Wow lucky I've had searched going through portal for some time with no hits in the past year!

Sent from my SM-G900V using Tapatalk


----------



## frank808 (Apr 6, 2016)

PearlCity said:


> Wow lucky I've had searched going through portal for some time with no hits in the past year!
> 
> Sent from my SM-G900V using Tapatalk


I have had searches going for 3 plus years and have not had a hit since last years bulk deposit.  Club wyndham has a special arrangement for dvc deposits.


----------



## PearlCity (Apr 6, 2016)

frank808 said:


> I have had searches going for 3 plus years and have not had a hit since last years bulk deposit.  Club wyndham has a special arrangement for dvc deposits.


Op must have a worldmark direct purchase perhaps. I'm suprised that hgvc is not hitting 

Sent from my SM-G900V using Tapatalk


----------



## frank808 (Apr 6, 2016)

I think it was a wyndham benefit only that does not crossover to worldmark.  Nope i have had these hgvc searches for over 3 years now maybe closer to 4 and have not hit anything.
Seems like a private agreement that wyndham owners only would get some dvc units that are not for the regular rci accounts. Ho well just keep those ogs going.


----------



## icydog (Apr 12, 2016)

1. how do you get an exchange into a two bedroom villa at Auluni 

2.  Do you known that Aulani will not give people with disabilities free valet parking like at all the other Disney Vacation Club resorts? They charged me $35 a day until I complained to  DVC in  Orlando. 

And the people at Aulani were not nice about removing the charges either.. I would rather go to Marriott's Ko Olina any day. 

But I would still like an answer to number 1.


----------



## blondietink (Apr 13, 2016)

Exchanges into Aulani are very difficult. We are here now and the resort is at 95% capacity.

Only 3 handicapped spaces in the parking garage. We learned to go to the very top of the garage as it is nearly empty. We can park right next to the elevator, go one floor down and you are at the lobby level.


----------



## RichardL (Apr 13, 2016)

Just stayed 3 weeks ago at Aulani and yes I paid a nightly parking charge and yes I also paid a $95 charge, and yes I was on RCI and got no where objecting
to the front desk.

I wish you better luck then me.  I do recommend valet no extra charge except tip and it was easier than self park.

The location is amazing, and I have been to Marriott Ko o lina 7 times before, but
Disney nails it better.


----------



## lily28 (Apr 13, 2016)

You have to pay $35 per night for parking in addition to $95 fee on a Rci exchange?  When I called concierge at Aulani, I was told I need to pay $95 and will have 2 car parking included.



RichardL said:


> Just stayed 3 weeks ago at Aulani and yes I paid a nightly parking charge and yes I also paid a $95 charge, and yes I was on RCI and got no where objecting
> to the front desk.

DATASET CONTENT:
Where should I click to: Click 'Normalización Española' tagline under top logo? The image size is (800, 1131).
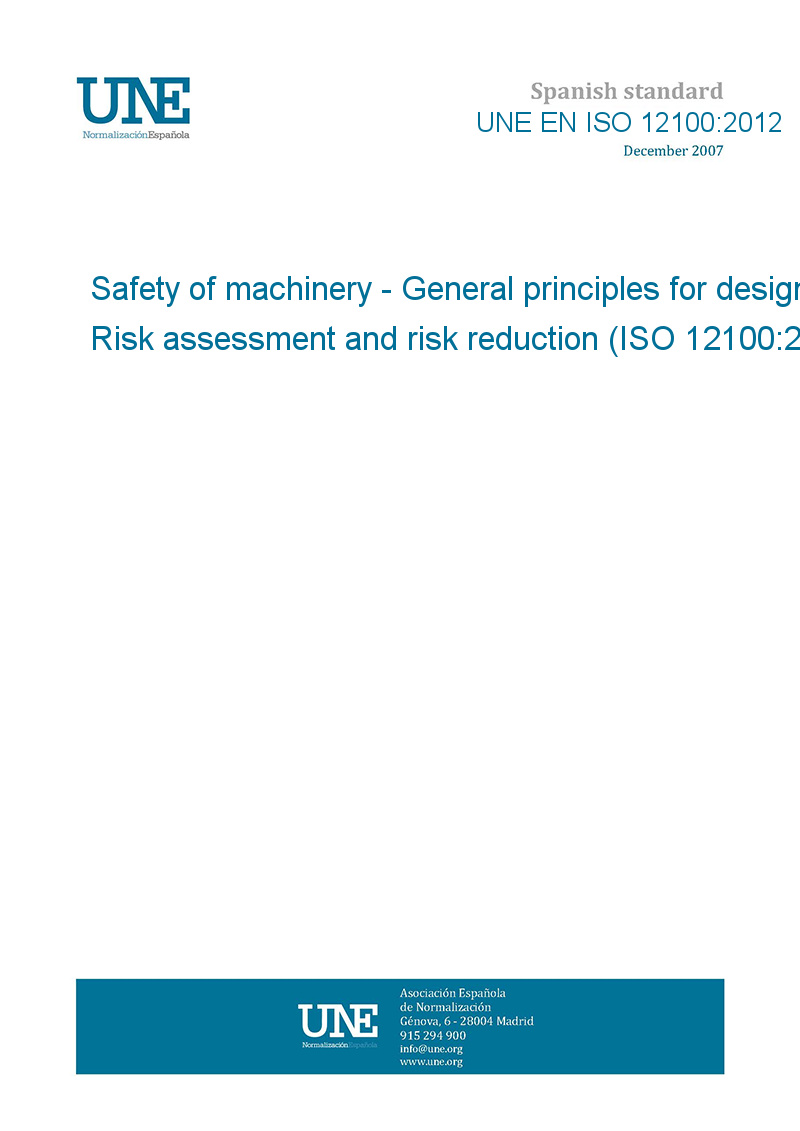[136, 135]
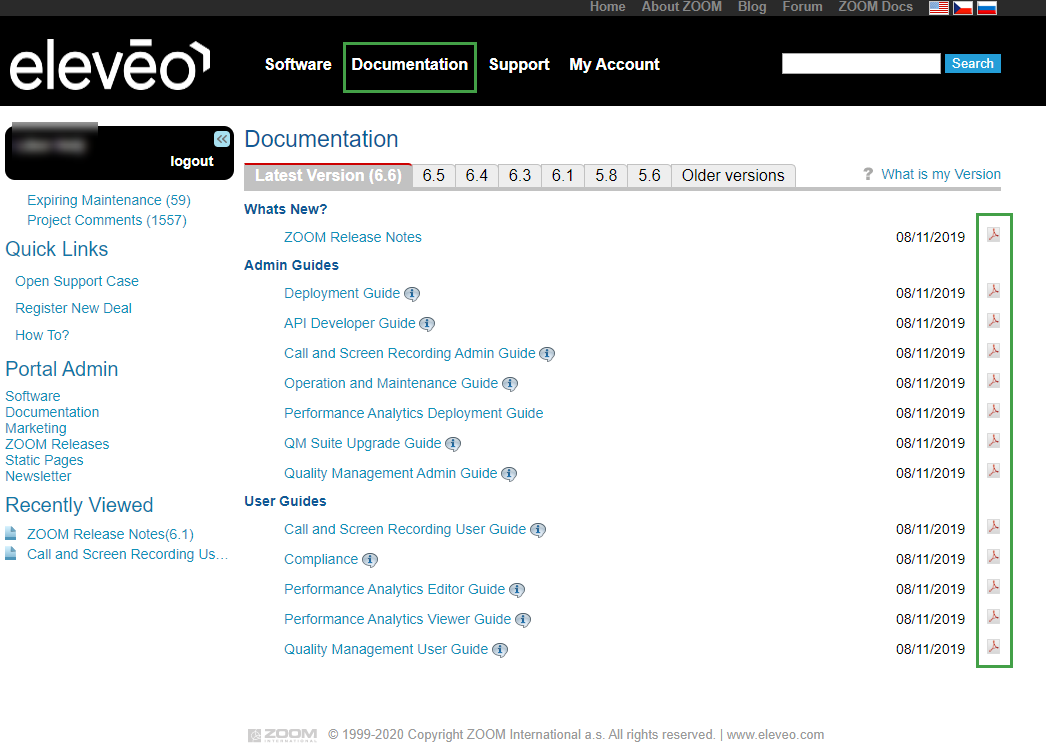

REQUESTS:
A: Write out the passage of the forum thread that begins at the words "You have to" and stops after the words "car parking included.".
B: According to the forum thread, why does blondietink park at the very top of the Aulani parking garage? Answer in one to three sentences.

EXPECTED RESPONSES:
A:
You have to pay $35 per night for parking in addition to $95 fee on a Rci exchange?  When I called concierge at Aulani, I was told I need to pay $95 and will have 2 car parking included.

B: The top level of the garage is nearly empty, so blondietink can park right next to the elevator. From there, going one floor down brings them to the lobby level.